Gerade im Kindergartenalter kennt die Neugier der Kleinen keine Grenzen. Jedes für sie neue Phänomen wird mit einer sofortigen „Warum“-Frage quittiert. Doch wie geht man als Elternteil damit um, wenn es um Fragen bezüglich Menschen mit körperlichen oder geistigen Handicaps geht?

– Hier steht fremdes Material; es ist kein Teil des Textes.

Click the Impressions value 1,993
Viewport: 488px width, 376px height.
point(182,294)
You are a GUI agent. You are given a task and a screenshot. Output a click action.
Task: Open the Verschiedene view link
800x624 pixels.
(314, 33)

Ein blinder Mann mit Stock an der Ampel oder eine junge Frau im Rollstuhl – für uns Erwachsene stellen Menschen mit körperlichen Beeinträchtigungen kein Novum mehr dar. Wie führt man aber mit seinen Kindern Gespräche über Menschen mit Behinderungen?


Unangenehm? Bitte nicht!

Man kennt die Situation als Elternteil: Beim sonntäglichen Spaziergang trifft man im Park auf eine Rollstuhlfahrerin, ein Kind mit Down-Syndrom sitzt im Cafe am Nebentisch oder man passiert einen Bettler mit nur einem Bein. Das eigene Kind bekommt große Augen, dreht sich nach diesem „besonderen“ Menschen um und stellt Fragen wie „Mama, warum hat der nur ein Bein?“ oder „Papa, was ist denn mit dem Gesicht von dem Kind los?“. Uns Erwachsenen sind solche Situationen unangenehm. Wurde uns in der Kindheit doch selbst auch immer wieder eingeimpft, man gucke behinderten Menschen nicht hinterher. Und stelle schon gar nicht so indiskrete Fragen.

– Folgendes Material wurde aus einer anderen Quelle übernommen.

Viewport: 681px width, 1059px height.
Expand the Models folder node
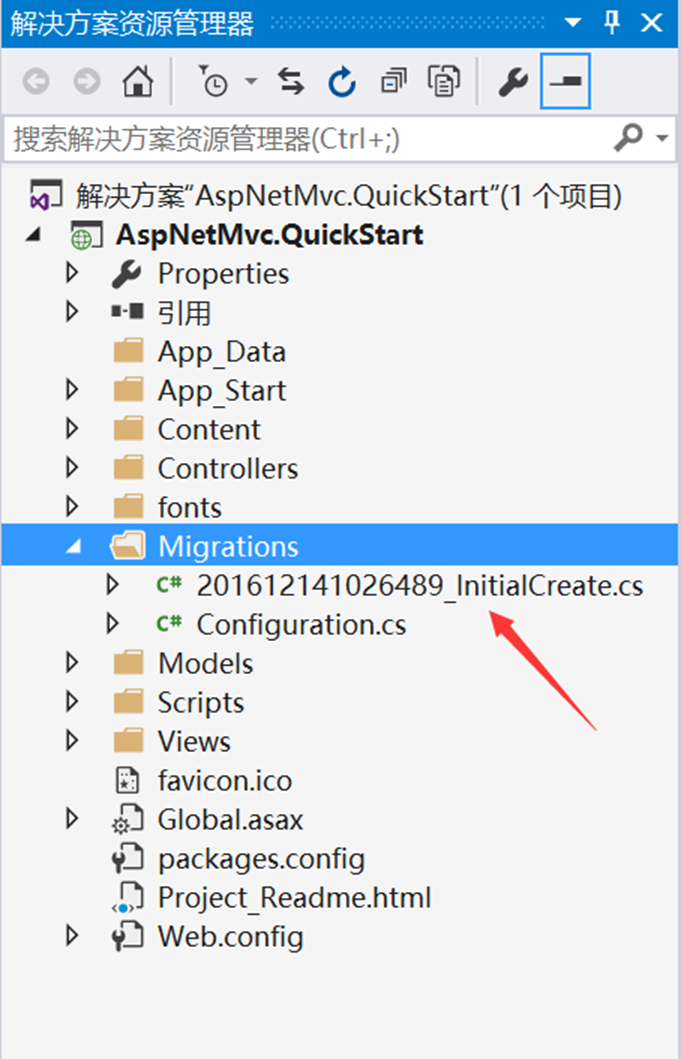point(72,663)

Aus Rücksicht auf die gehandicapten Menschen glauben wir, dass Fragen nach dem Warum und das ungenierte Schauen den Behinderten unangenehm sein könnte. Und ganz abgesehen davon: Auf eine Frage sollte man den Kindern ja eine Antwort geben. Womöglich eine, die der Wahrheit auch recht nahe kommt. Und was antwortet man seinem Sprössling auf die Frage „Du Papa, wieso kann der Mann nix sehen?“, wenn dieser in der U-Bahn direkt neben einem steht? Peinlich ist das doch. Oder?


Entziehen Sie sich nicht den Fragen

Gehen Sie dem Gespräch mit Ihrem Kind nicht aus dem Weg. Eine Tabuisierung stigmatisiert Menschen mit Behinderungen nur noch mehr. Wenn Ihr Kind das erste Mal Interesse an den offensichtlichen „Unterschieden“ zeigt, dann sollten Sie das als Anlass nehmen, um mit Ihrem Sohn oder Ihrer Tochter ein Gespräch über das „Anders sein“ zu führen. Erläutern Sie ganz direkt, dass Menschen verschieden sind – dass der eine braune Haare hat und der andere blonde, dass wir eine eher helle Hautfarbe haben und der Präsident der USA eine dunklere. Genau so anders – aber deswegen nicht weniger wert – ist das Mädchen, das nichts sehen kann oder der Junge, der ein Hörgerät trägt. Kinder können mit Begriffen wie Akzeptanz oder Integration noch nichts anfangen. Aus diesem Grund gilt es, den Kindern genau diese Werte in einfachen Bildern und Metaphern nahe zu bringen.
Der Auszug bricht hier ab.